What I realise now, that I was too full of my own sense of self importance and manifest destiny to realise at the time, is that the mess was both an expression and cause of my own anxiety.

It was an expression of anxiety because I honestly believed I would forget or lose anything that wasn’t directly in front of my face, and I felt overwhelmed by the pressures that were being put on me at the time. I know now that my brain is actually a piece of mouldy Swiss cheese and I couldn’t really keep on top of everything I was asking of myself and everything other people were asking of me (1). Keeping everything I thought I might need in sight was a way to feel some control. I didn’t need to remember this thing, because I could see it. Whatever I couldn’t see was Schrödinger’s cat. Maybe it existed, maybe it didn’t. Maybe I would only remember it existed a week after the due date.

It was also a source of anxiety because I was in the middle of too many things (2). I never had the time or headspace to finish anything (3), so it stayed “out where I could see it” so I’d get back to it. Along with everything else. For a very long time. Looking back on it now, I realise I was surrounding myself with unfinished business.

Everywhere I looked, I saw a half-finished job (4). Many half-finished jobs. Too many half-finished jobs. The books and articles I hadn’t finished reading, the clothes I was going to fold, the dishes I needed to rinse off, the bed I hadn’t made, the hobbies I had started but not progressed, the instruments I should have practiced, the scripts I was supposed to rehearse… every single surface was covered with things I needed to do. Things that I had forgotten (or neglected).

But the more the unfinished jobs piled up (and I could see them piling up – they were in very visible piles all around me) the more I felt too overwhelmed to do anything about them. By keeping all of the unfinished business where I could see it, I was keeping my own failures in view at all times.

Most of the time, I felt impotent. Directionless. When you are surrounded by so many things that require your attention, how do you chose which one to do right now?

And I did what many kids in their teens and twenties (and beyond) do when they feel overwhelmed and unable to deal with their lives right now – I retreated into the things that brought me joy and asked nothing of me. Science fiction, comics, books… I gave myself something else to throw all of my energy (and most of my money) into, so I could avoid dealing with the things that most needed my attention.

The result? I was still surrounded by unfinished business. But now I was also surrounded with all of the things I had bought to distract me from the unfinished business.

Clutter and mess.

I’ve learned, over the years, that making the bed, doing the dishes, folding the clothes and the linen and putting them neatly into the cupboards… these things give me the sense that I’ve done something. At least one job is finished – look, I can see the neatly folded clothes! It’s low hanging fruit that has a big visual impact. Taking 10 minutes to put away things I don’t need right this minute makes me feel less surrounded by things I need to deal with. Maybe it’s a con – but it’s a useful con. It’s getting something done, which is a huge improvement on nothing.

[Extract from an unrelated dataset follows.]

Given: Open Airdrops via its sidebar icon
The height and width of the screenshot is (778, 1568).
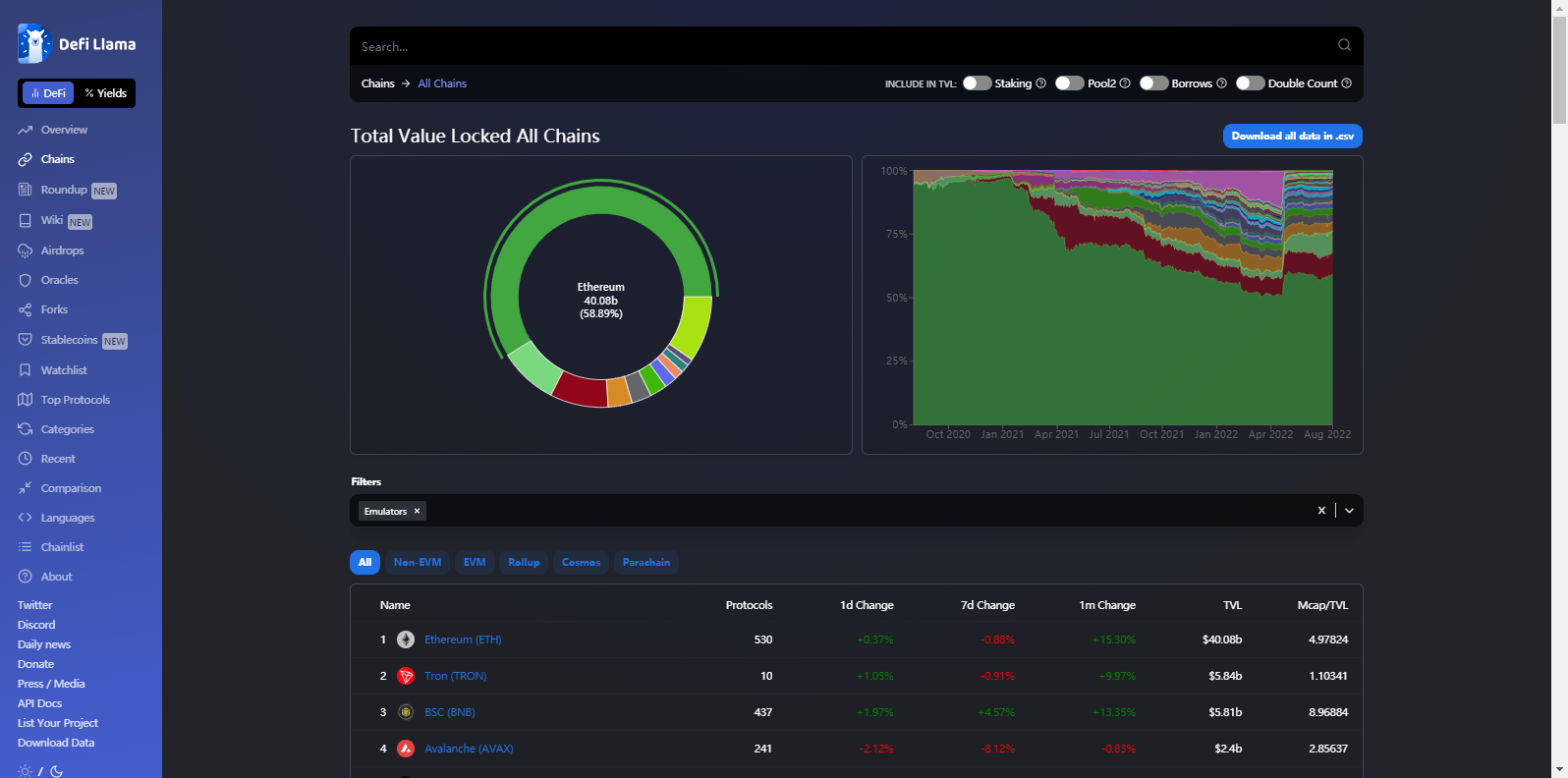Looking at the screenshot, I should (x=26, y=250).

Sure, I’m still surrounded by unfinished business in every single aspect of my life. But some of the jobs I needed to do today have been done, dammit! And most of what I’m drowning under isn’t visible in my home. I can come home to a space that’s actually somewhat calming.

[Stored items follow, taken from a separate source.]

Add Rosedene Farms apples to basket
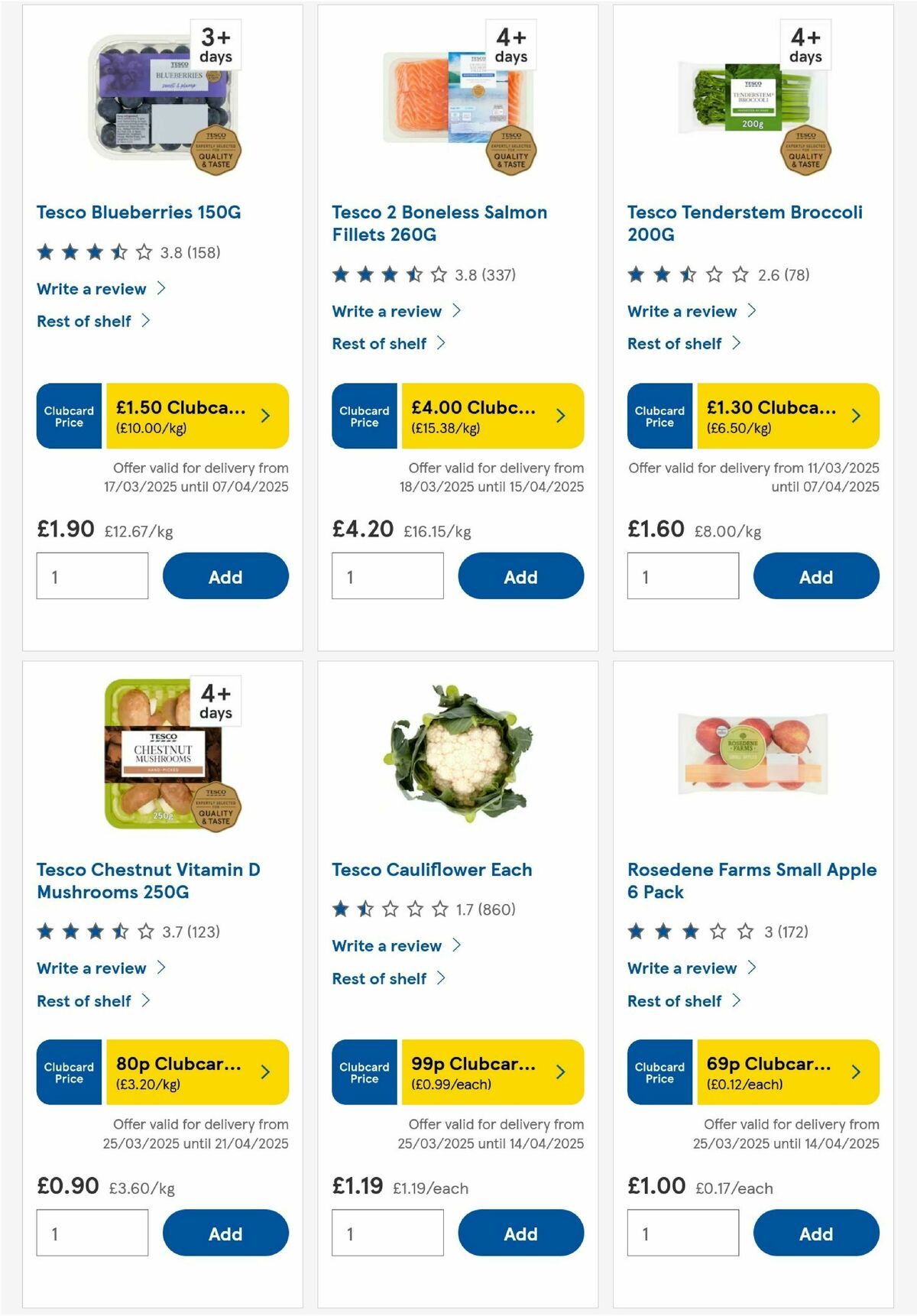pos(815,1233)
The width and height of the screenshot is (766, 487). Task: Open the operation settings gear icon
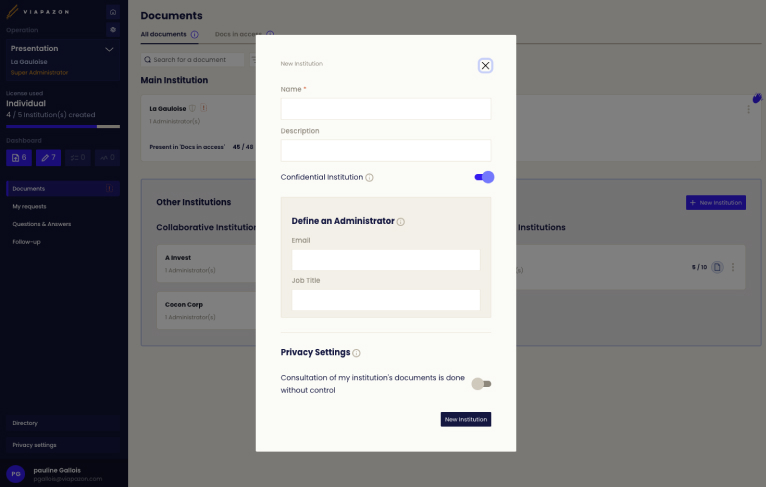[x=113, y=30]
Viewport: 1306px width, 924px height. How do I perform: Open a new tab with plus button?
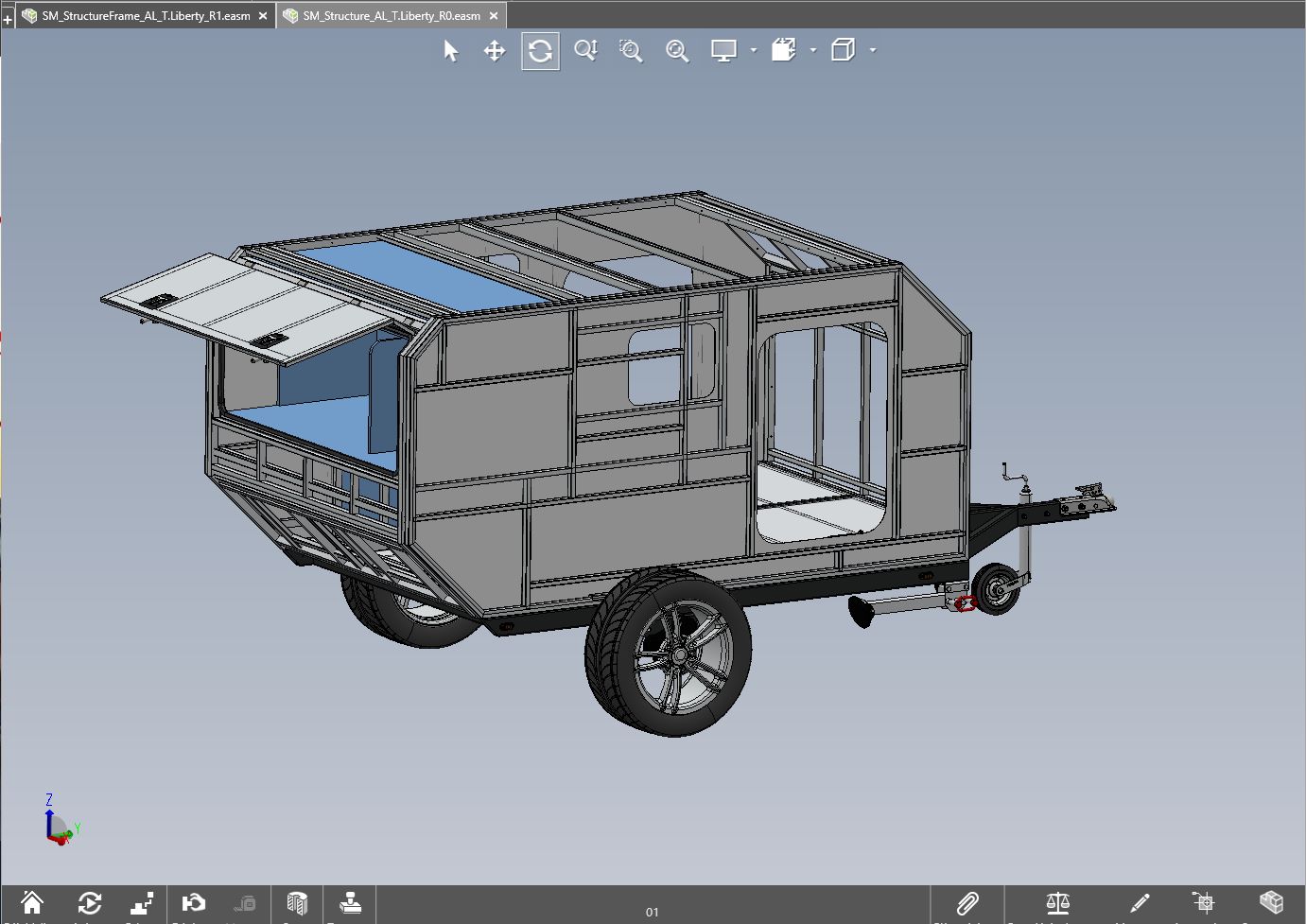coord(8,18)
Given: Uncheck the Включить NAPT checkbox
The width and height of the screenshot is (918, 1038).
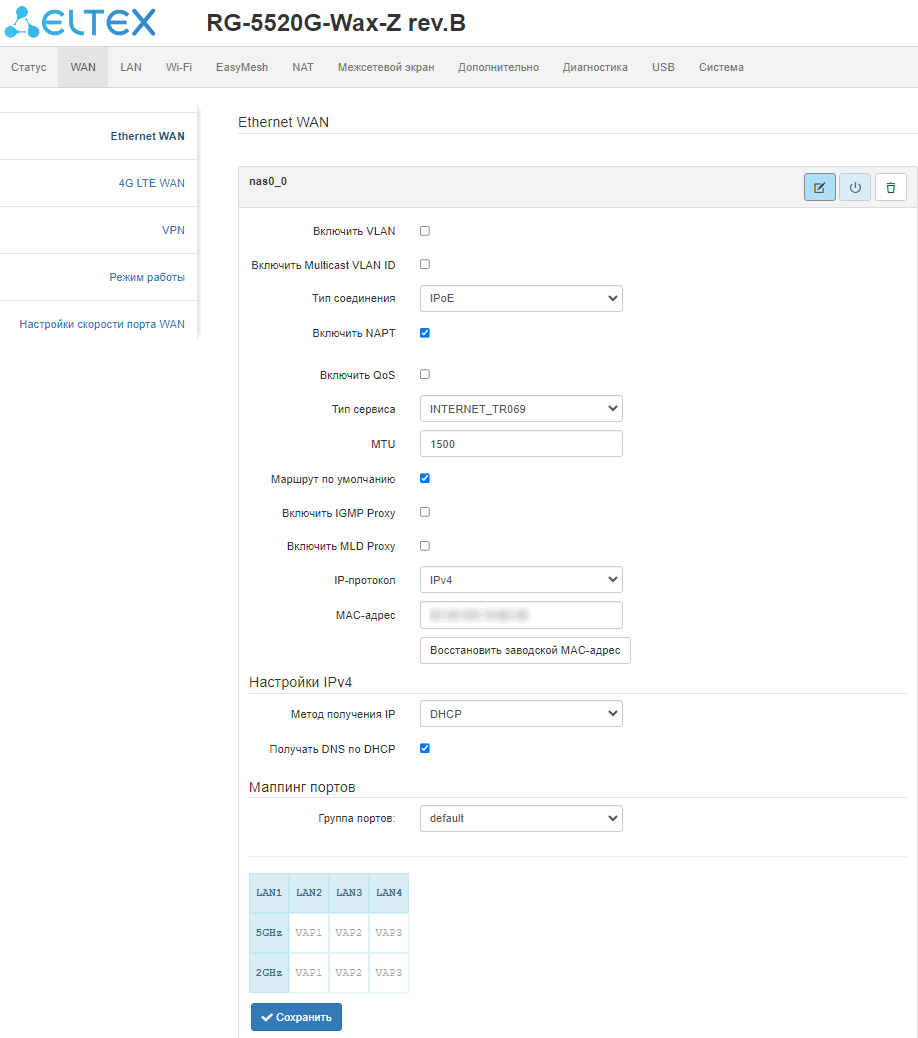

The decluttering and tidying books haven’t cured me. I’m still a mess (in soooo many senses of the word). But every time I read one, I get a little bit of motivation and mojo to get something done. To chip away at the piles. I see less evidence of my unfished business. I feel less overwhelmed by the things I should have done.

They’ve also helped me come to realise that there’s no such thing as “finished once and for all”, which was a big issue for me. If I couldn’t get it all done now, then I’d wait until some magical time in the future when the stars aligned and I could do it all in one fell swoop. If I put all that energy into a big push to get on top of things, and they all got out of hand again, then what was the point of even trying?

But thanks to some of the books about tidying I’ve been reading (I really feel they are the philosophy books of our age), I’ve come to realise there is great value in “little and often”, and that some jobs will need to be done over and over and over again – and thank goodness (as Zen Master Raven would say). Getting stuff done, taking care of stuff and moving stuff from here to there is the stuff of life. So I don’t need to do Everything Once and for All. I just need to do something now.

These things I know: things will get out of hand and start to pile up, and I will do one little job right now and that will make a difference.


(1) I still can’t.

(2) I still am.

(3) I still don’t.

(4) I… still do.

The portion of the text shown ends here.